La cour du ministère des Affaires religieuses, du Culte et des Coutumes a pris, ce lundi 23 mars 2026, des allures de cérémonie d’État. En milieu de journée, huit personnalités ont reçu des distinctions officielles, en reconnaissance de leurs engagements dans les sphères religieuses, coutumières et administratives.

À la présidence, le ministre Mahamadou Koné. À ses côtés, le général Sagafourou Guèye, chargé de donner un caractère formel à la remise des distinctions.
Les récipiendaires ne sortent pas du même milieu. Certains sont des figures religieuses bien connues dans leurs localités, d’autres occupent des fonctions administratives, notamment au niveau régional. Ce qui les relie, ce sont des interventions concrètes, souvent loin des projecteurs : médiations dans des conflits locaux, encadrement de communautés, relais entre autorités administratives et populations.

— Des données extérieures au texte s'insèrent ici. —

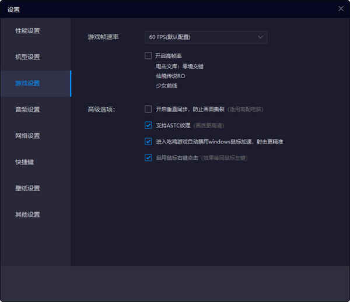Go to the 音频设置 section
This screenshot has width=350, height=302.
coord(28,110)
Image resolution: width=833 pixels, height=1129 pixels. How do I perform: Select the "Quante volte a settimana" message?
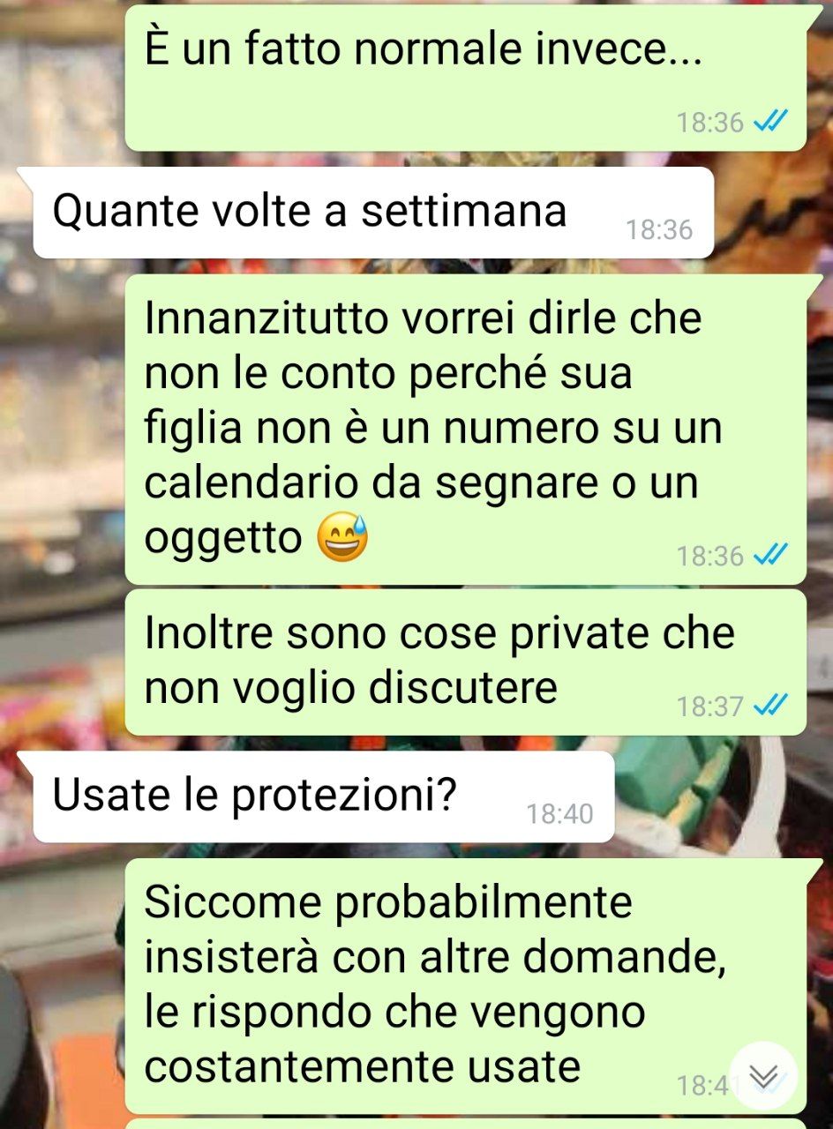[373, 213]
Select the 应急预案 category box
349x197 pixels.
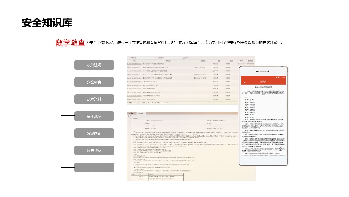point(94,150)
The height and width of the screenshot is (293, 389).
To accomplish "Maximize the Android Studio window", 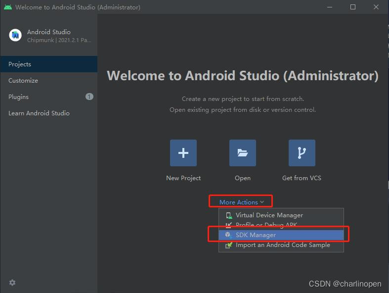I will [353, 7].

Pour plusieurs d’entre eux, le travail se fait dans des zones où les tensions ne sont jamais totalement absentes. Cela peut être des différends communautaires, des incompréhensions autour de pratiques religieuses, ou des situations où l’administration seule ne suffit pas à apaiser. Leur rôle, dans ces cas-là, ne se limite pas à donner des avis : ils interviennent directement, négocient, arbitrent, parfois dans l’urgence.

Le ministre Mahamadou Koné n’a pas cherché à multiplier les formules. Son intervention a rappelé un point simple : ces distinctions visent des personnes dont l’action a un impact réel sur le terrain, même si elle reste peu visible au niveau national.

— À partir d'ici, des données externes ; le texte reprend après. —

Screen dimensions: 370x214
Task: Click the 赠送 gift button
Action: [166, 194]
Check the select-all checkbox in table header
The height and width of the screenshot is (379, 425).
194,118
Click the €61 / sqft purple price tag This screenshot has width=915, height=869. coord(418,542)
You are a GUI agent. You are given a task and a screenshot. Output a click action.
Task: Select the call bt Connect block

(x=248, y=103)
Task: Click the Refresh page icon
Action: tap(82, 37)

La présence du général Sagafourou Guèye a renforcé cette dimension officielle. Les médailles remises ne relèvent pas d’une initiative ponctuelle du ministère, mais du système national de reconnaissance.
Ce type de cérémonie peut sembler protocolaire. En réalité, elle met en lumière une catégorie d’acteurs rarement exposée. Ceux qui interviennent en amont des crises, qui maintiennent des équilibres locaux, et dont l’efficacité dépend souvent de la confiance qu’ils inspirent plus que de leur statut formel.
La séance s’est terminée rapidement. Pas de prolongation inutile. Les récipiendaires ont quitté les lieux avec leurs distinctions, sans effet d’annonce particulier.
Ce qui reste, au-delà des médailles, c’est une reconnaissance institutionnelle de fonctions qui, sur le terrain, dépassent largement les intitulés officiels.